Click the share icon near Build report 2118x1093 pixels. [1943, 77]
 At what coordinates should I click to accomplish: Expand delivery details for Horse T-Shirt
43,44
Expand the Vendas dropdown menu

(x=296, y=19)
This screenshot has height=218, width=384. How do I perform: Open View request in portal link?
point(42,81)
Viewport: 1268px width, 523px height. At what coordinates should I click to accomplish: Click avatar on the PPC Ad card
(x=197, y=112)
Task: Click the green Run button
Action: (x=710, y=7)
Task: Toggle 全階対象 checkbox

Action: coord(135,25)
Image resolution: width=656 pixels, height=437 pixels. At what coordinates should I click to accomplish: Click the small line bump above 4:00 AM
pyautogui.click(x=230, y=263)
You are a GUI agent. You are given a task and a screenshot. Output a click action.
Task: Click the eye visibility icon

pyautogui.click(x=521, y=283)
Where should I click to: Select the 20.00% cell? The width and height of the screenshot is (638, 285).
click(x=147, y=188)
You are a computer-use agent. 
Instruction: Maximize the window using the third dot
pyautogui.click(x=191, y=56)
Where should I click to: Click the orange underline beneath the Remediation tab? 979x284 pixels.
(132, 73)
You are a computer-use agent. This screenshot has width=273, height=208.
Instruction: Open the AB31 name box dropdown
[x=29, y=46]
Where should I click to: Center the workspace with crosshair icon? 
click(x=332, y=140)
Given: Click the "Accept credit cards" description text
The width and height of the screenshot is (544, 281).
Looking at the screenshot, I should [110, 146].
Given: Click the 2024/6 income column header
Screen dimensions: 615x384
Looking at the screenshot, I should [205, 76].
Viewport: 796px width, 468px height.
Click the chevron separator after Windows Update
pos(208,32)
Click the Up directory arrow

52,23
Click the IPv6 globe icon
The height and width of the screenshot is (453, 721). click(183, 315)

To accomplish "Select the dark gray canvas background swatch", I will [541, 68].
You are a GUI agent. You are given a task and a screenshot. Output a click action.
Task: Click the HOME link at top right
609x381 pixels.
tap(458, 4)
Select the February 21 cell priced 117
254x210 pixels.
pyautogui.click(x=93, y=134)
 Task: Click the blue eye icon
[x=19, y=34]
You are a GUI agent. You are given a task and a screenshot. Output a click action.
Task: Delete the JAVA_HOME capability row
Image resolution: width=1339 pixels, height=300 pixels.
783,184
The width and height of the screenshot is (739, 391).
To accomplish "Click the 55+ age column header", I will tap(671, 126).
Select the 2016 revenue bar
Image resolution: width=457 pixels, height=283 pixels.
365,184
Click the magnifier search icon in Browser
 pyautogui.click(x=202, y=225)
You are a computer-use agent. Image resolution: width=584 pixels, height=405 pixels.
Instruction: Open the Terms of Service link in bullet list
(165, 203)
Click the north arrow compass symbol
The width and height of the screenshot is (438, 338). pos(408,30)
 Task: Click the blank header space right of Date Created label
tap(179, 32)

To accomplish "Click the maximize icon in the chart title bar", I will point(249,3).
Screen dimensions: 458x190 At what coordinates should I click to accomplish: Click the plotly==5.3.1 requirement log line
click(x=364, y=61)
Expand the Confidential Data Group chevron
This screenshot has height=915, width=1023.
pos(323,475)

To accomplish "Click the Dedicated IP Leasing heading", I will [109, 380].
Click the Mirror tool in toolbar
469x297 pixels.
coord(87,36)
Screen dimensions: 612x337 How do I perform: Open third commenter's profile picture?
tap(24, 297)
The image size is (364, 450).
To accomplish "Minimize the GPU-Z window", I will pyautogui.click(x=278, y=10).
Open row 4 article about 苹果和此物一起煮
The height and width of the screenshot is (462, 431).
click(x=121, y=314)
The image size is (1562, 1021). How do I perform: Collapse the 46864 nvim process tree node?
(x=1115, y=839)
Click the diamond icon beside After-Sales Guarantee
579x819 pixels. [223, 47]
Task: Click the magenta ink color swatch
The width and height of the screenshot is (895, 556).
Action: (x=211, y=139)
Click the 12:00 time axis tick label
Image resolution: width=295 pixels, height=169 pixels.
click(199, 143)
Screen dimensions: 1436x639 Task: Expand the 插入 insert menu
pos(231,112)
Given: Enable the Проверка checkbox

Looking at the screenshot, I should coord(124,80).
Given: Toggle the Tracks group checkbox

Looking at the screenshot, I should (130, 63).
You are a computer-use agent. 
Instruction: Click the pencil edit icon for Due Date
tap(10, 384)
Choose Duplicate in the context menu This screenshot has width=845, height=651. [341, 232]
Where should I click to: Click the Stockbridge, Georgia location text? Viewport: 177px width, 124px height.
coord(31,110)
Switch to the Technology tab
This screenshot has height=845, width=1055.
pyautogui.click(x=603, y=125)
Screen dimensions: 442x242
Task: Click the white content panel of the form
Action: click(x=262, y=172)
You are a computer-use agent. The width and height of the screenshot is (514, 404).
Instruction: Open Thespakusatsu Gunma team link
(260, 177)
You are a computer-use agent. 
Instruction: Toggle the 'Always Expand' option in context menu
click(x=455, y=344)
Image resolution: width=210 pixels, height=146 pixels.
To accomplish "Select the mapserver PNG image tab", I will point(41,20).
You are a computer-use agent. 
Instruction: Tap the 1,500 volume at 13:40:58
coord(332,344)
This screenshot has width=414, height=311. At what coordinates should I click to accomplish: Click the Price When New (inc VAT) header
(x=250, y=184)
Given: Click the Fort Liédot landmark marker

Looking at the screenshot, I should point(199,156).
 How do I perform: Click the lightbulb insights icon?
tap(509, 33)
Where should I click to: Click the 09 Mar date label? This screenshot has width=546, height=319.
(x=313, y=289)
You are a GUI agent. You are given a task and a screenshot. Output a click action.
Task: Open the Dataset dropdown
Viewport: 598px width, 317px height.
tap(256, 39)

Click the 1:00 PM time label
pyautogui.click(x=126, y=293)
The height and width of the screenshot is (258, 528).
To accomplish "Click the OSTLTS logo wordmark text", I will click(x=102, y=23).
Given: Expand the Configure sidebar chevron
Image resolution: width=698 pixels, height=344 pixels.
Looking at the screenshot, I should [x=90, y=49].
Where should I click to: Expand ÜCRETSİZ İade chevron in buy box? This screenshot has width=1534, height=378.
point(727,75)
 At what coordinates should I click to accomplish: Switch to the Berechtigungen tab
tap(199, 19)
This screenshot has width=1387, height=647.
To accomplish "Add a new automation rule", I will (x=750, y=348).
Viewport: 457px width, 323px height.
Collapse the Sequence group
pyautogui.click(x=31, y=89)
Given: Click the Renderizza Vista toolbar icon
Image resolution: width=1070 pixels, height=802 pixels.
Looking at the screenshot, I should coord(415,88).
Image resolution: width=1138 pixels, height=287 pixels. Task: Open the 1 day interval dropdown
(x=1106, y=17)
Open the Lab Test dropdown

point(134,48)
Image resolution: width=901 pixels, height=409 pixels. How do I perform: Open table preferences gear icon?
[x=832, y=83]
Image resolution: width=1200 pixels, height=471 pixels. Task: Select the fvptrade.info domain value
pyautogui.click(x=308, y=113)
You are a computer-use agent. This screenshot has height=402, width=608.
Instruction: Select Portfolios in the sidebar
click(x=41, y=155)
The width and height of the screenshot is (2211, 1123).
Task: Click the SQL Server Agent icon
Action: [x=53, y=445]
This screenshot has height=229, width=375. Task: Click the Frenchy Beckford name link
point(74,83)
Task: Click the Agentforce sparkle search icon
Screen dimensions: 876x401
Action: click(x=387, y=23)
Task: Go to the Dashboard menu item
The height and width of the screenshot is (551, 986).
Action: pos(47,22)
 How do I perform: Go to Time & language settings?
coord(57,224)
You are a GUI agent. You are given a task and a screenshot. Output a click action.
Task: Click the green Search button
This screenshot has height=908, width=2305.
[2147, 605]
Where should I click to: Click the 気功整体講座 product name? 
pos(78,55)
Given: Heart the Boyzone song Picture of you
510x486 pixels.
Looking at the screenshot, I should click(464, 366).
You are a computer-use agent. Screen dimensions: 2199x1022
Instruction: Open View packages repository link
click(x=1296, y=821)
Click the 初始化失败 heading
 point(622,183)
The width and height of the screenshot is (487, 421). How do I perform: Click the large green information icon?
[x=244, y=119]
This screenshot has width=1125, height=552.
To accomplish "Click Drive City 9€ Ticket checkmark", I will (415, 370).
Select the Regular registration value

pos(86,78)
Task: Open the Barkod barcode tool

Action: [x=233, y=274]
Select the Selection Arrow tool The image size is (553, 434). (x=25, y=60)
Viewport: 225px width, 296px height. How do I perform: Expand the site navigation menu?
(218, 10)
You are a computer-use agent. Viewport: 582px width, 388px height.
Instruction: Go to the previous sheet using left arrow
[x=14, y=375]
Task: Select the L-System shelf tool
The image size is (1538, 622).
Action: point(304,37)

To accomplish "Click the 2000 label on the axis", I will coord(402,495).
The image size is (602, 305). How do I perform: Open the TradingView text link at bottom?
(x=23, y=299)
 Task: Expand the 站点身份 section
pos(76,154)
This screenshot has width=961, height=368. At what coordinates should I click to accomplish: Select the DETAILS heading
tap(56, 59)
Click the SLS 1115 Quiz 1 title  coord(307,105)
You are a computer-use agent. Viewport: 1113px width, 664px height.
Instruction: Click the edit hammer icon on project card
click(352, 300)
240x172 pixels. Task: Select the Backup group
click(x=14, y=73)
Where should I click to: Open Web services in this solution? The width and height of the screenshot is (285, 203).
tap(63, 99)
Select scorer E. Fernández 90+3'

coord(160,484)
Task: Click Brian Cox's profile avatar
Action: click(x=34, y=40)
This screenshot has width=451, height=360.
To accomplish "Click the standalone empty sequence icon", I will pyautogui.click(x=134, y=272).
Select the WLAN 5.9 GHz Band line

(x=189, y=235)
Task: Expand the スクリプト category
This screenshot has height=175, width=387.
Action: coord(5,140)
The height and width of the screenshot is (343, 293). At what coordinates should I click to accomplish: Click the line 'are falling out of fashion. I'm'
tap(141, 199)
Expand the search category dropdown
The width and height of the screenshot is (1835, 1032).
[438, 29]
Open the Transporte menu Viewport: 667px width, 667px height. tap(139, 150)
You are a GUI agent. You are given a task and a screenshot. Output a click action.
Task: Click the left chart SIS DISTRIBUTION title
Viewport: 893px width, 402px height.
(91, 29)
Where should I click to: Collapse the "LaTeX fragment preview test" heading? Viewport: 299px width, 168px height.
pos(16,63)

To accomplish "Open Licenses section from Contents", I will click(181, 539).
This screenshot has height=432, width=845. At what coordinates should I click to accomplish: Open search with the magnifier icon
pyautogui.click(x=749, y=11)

● Task goal
Those lines above that contain the string "computer" should be returned.

● Answer section
You are a computer-use agent. 
You are a computer-use agent. This screenshot has width=273, height=208.
You are a computer-use agent. Image resolution: width=584 pixels, height=405 pixels.
You are a computer-use agent. 
You are a computer-use agent. The width and height of the screenshot is (514, 404).
You are a computer-use agent. 
You are a computer-use agent. 
You are a computer-use agent. This screenshot has height=402, width=608.
You are a computer-use agent. Screen dimensions: 2199x1022
You are a computer-use agent. Viewport: 582px width, 388px height.
You are a computer-use agent. Viewport: 1113px width, 664px height.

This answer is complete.